* **SOURCE MATERIAL**

##########

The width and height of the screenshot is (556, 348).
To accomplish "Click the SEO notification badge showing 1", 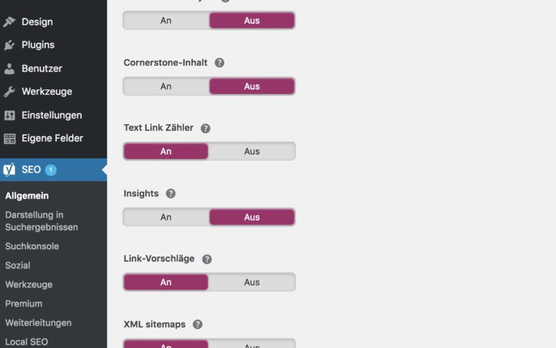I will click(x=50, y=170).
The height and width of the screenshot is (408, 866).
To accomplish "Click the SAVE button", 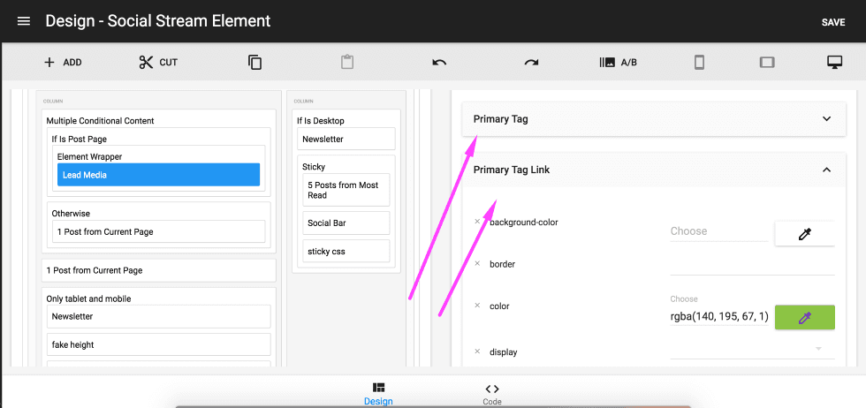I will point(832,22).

##########

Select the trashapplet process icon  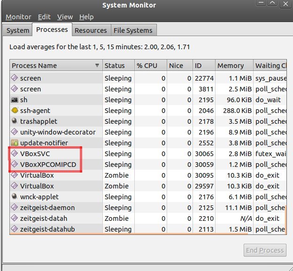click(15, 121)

##########

* **DESCRIPTION OF THE TASK**
Count how many lines of the records above contain the word "height", and reply with that number alone.

* **SOLUTION TO THIS TASK**
2